Supplied text Block Start

One of the local organizations that resonated with me to become more involved is the School District 67 Spirit Board (every family donates whatever amount they can and then feel proud to contribute to a school where the children want to be every day). These monies support teacher and parent driven requests for such needs as an all-weather sport court, mindfulness classes, doubling the size of classroom libraries, and programs such as hands-on visiting scientists or language immersion. These experiences reach all the children and make this school district a special one.
Having worked in the industry for over a decade through my position at Abbott Laboratories, proximity to good health care is crucial. The Northwestern Lake Forest Women’s Board ensures continuing interface and cohesion between the community and the brand new state-of-the-art facility and medical personnel. The beautifully and thoughtfully laid out hospital was recently realized through many hours of volunteer effort and experienced staff input. It is a credit to our area and a community treasure. The board members are all super smart and are as hard working as they are welcoming. The annual events are not to be missed such as the sold-out Derby day on May 4. (Excitement is building as the big reveal for next year’s event is supposed to top all.)
As bulbs begin exploding in resplendent color around us this month, I am reminded of my pals at the Lake Forest Junior Garden Club (which I had assumed was a lot of flower arranging —I am a passionate amateur) but was once again proven wrong. We meet for local beautification projects, attend lectures on the history of landscape architecture, and explore the slow food and grow-your-own movement (essentially an education in getting back to our roots).
Another testament to the local outreach and compassion of the locality is The Allendale Shelter Club. It has been in operation since the early 1900s and comprises strong leadership and innovative men and women who take the time out of their busy lives to help those who might be currently struggling. A hidden secret on the North Shore is the deal on wine at their fall event (sssssh!).
While enjoying fine dining and culture was a favorite pursuit while living in the city, suburban life has introduced us to the art of the dinner party.
Connecting people over good food has become a meaningful pursuit. Recently, we had particular fun in having our friends come over to meet an Irish citizen and member of the British Peerage, the Earl of Iveagh—which sparked great conversations. We recruit Thierry at Froggy’s Catering, pick some flowers from Pasquesi, and seek guidance from Ellen and Daphne at The Lake Forest Shop to make the gathering special. In so far as culture is concerned, we have experienced famous authors and musicians from all over the globe at Lake Forest College, which is a hidden gem.
To culminate my exuding of suburban pleasures, I must say it is every day life that brings most pleasure.
The star characters in this new life we created include the vendors at the Lake Bluff Farmers Market; Mary the children’s librarian (who is ready with a good suggestion and asks about summer plans); Ray at the UPS store (who is ready with any print or postal job I present to him); Mark at CVS who entertains me with his travel stories while helping me find copious amounts of glue for a slime project; Laura at Lake Forest Juice who ensures my six-a-day with cold pressed nutrition in a bottle.
I also enjoy striking up a conversation with any number of our revered older neighbors, many of them mothers and grandmothers themselves. They’ve seen many changes and have much to teach. A joyous part of daily life, woven into the fabric of a wonderful community. I am grateful to them and to this city that has welcomed our family.

Supplied text Block End
Records supplied Block Start

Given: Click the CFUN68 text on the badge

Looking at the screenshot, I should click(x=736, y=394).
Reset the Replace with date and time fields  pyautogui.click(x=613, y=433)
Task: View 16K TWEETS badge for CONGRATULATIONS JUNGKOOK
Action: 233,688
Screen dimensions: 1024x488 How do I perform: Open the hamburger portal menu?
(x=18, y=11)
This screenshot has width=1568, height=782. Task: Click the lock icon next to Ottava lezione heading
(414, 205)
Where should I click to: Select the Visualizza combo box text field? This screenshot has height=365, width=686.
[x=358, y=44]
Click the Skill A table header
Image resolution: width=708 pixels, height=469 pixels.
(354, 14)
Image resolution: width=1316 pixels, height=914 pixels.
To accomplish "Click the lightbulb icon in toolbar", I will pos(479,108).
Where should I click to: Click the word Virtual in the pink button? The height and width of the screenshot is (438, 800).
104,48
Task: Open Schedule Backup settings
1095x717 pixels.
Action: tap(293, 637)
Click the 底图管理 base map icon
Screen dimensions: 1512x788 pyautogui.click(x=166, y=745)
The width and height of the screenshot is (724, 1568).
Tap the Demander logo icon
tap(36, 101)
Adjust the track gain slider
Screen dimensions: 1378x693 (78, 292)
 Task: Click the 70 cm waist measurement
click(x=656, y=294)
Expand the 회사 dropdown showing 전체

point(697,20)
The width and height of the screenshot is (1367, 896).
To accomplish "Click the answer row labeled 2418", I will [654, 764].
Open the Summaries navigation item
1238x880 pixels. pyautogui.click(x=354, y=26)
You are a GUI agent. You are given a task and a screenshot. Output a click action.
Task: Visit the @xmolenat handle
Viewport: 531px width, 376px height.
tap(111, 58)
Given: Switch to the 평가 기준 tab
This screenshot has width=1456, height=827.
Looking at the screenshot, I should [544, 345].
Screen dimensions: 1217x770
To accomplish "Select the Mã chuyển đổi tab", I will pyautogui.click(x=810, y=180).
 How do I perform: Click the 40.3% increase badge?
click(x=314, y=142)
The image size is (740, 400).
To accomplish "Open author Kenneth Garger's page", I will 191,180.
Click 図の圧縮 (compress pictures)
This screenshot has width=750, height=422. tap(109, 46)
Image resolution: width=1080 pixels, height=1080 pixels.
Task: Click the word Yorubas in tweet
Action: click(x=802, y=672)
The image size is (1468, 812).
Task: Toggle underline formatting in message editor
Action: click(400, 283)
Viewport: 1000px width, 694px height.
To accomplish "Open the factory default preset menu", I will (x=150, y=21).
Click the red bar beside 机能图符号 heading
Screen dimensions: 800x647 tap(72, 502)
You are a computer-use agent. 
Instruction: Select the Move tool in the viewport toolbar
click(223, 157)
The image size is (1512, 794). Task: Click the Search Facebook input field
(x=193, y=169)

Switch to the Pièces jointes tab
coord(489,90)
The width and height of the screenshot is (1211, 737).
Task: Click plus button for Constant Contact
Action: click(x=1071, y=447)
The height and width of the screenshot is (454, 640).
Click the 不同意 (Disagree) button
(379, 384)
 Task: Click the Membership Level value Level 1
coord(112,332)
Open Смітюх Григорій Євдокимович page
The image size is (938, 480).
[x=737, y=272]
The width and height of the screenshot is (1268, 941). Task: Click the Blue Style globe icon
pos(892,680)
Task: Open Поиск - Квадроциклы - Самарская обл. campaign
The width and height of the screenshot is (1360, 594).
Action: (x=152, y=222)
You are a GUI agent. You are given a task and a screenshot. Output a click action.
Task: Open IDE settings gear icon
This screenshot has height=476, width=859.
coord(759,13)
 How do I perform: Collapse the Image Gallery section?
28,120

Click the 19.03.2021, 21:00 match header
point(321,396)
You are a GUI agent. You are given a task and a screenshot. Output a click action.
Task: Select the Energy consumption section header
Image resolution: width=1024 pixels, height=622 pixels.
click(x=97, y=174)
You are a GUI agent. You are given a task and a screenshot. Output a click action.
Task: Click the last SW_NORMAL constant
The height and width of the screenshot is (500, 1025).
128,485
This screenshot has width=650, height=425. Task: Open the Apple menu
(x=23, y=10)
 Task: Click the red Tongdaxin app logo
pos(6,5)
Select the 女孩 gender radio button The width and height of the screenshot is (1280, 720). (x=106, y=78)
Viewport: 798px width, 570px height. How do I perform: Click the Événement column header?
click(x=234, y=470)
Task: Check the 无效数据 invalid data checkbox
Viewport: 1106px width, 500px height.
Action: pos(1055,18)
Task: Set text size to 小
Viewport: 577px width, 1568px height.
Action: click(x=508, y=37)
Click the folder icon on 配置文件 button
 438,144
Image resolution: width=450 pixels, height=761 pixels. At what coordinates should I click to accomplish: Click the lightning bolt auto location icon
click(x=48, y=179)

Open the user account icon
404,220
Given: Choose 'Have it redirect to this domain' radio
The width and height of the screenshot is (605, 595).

Records supplied Block End

> [Work to complete]:
[A] According to the community essay, why does the writer consider proximity to good health care crucial? Answer in one to three sentences.
[B] Answer these questions from the community essay, one answer per line:
(i) Which organization has been in operation since the early 1900s?
(ii) On what date is the sold-out Derby day held?
(iii) Who works at the UPS store?
[C] Transcribe the community essay from "As bulbs begin" to "fall event (sssssh!).".

> [Exercise results]:
[A] The writer has worked in the industry for over a decade through a position at Abbott Laboratories. That experience is why the writer considers proximity to good health care crucial.

[B]
(i) The Allendale Shelter Club
(ii) May 4
(iii) Ray

[C]
As bulbs begin exploding in resplendent color around us this month, I am reminded of my pals at the Lake Forest Junior Garden Club (which I had assumed was a lot of flower arranging —I am a passionate amateur) but was once again proven wrong. We meet for local beautification projects, attend lectures on the history of landscape architecture, and explore the slow food and grow-your-own movement (essentially an education in getting back to our roots).
Another testament to the local outreach and compassion of the locality is The Allendale Shelter Club. It has been in operation since the early 1900s and comprises strong leadership and innovative men and women who take the time out of their busy lives to help those who might be currently struggling. A hidden secret on the North Shore is the deal on wine at their fall event (sssssh!).